⟨

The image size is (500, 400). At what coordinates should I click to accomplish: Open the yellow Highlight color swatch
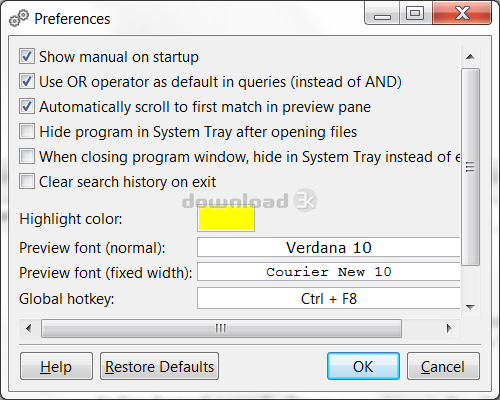point(226,219)
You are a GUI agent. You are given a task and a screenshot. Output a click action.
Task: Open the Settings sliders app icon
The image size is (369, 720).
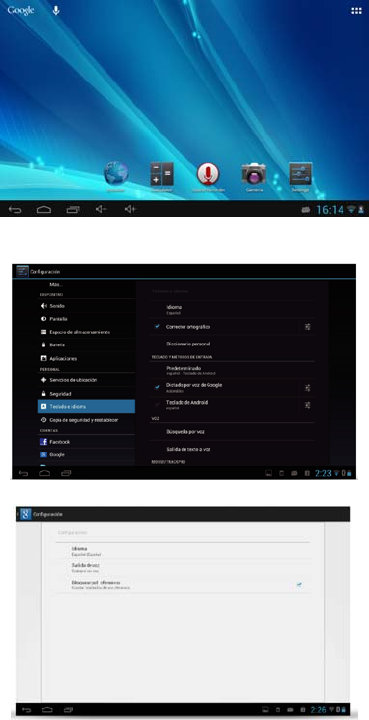[x=300, y=174]
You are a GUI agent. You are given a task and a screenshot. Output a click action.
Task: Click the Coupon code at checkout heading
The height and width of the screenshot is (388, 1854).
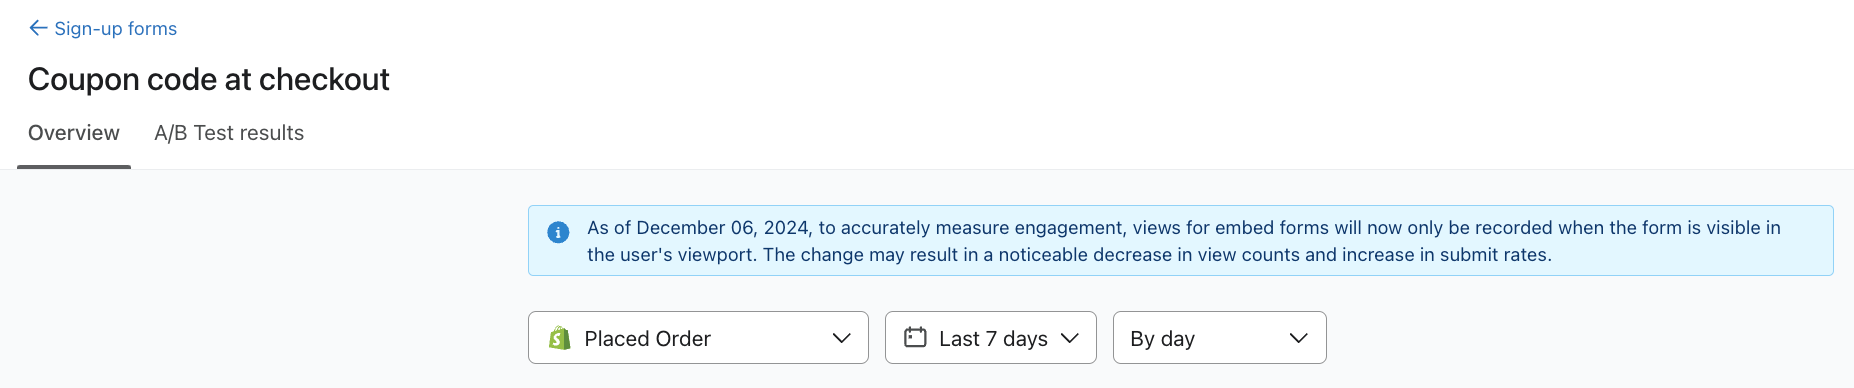point(209,79)
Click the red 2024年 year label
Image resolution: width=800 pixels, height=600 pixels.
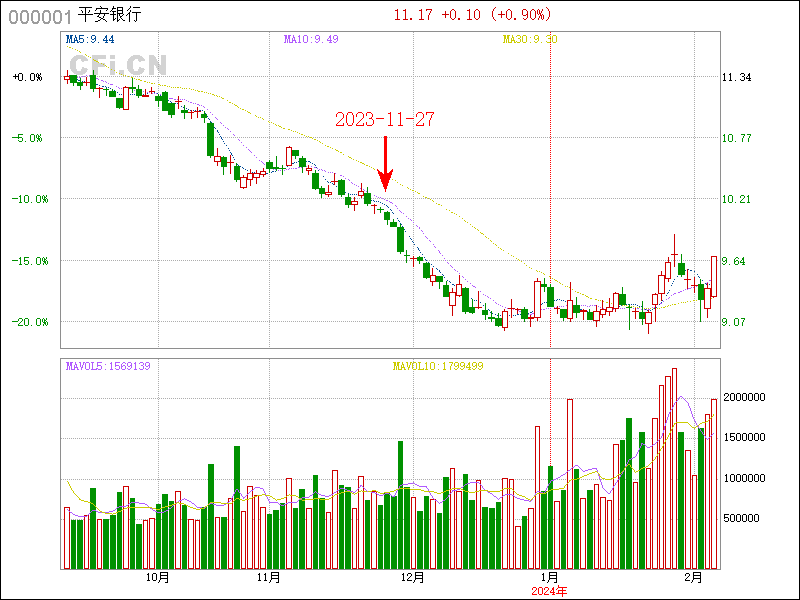(548, 591)
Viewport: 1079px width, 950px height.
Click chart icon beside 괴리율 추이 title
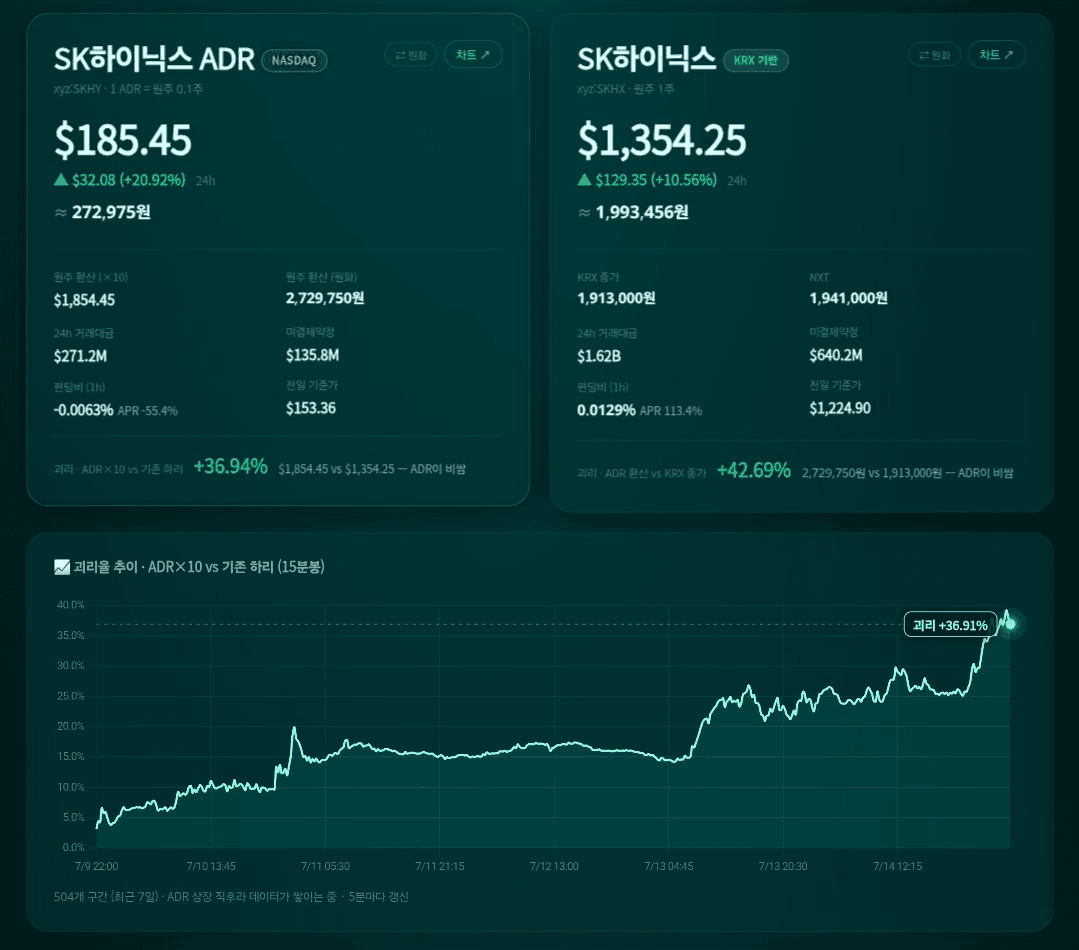62,567
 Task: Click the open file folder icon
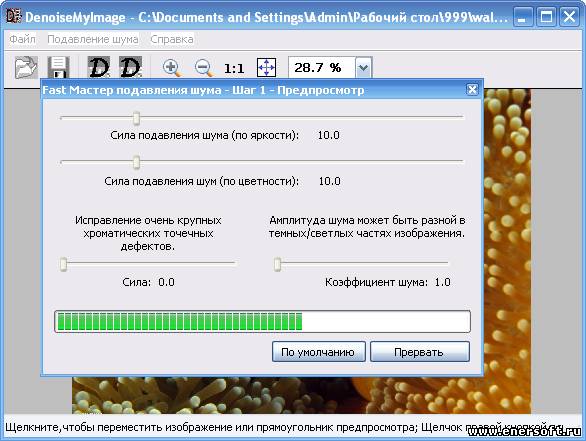(x=26, y=67)
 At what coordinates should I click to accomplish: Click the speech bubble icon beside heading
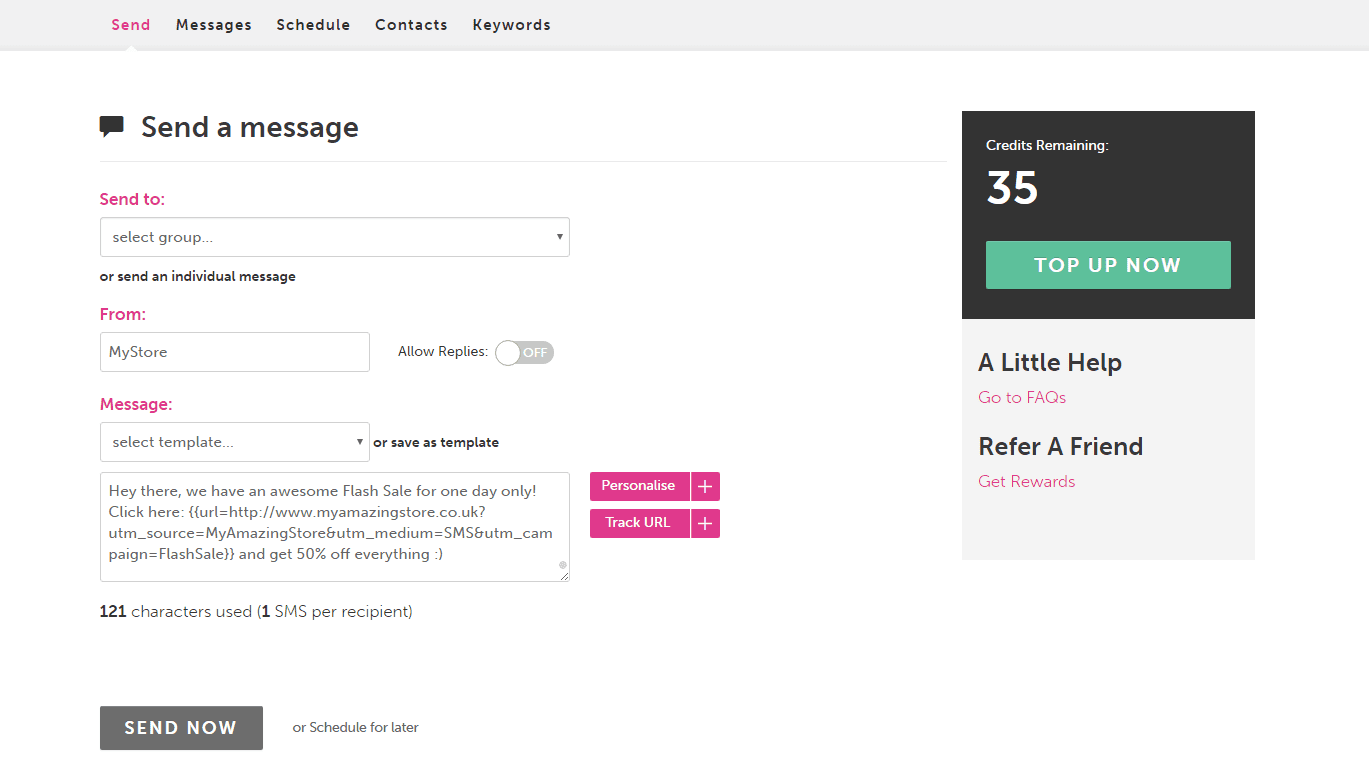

⟩

— REQUIRED WORK —
Exclude the pictures, and output exactly the lines from the one with "Click chart icon beside 괴리율 추이 title" through the last line of the records, both included.

— SOLUTION TO THIS EXERCISE —
Click chart icon beside 괴리율 추이 title
62,567
 Task: Click the open file folder icon
(x=26, y=67)
 At what coordinates should I click to accomplish: Click the speech bubble icon beside heading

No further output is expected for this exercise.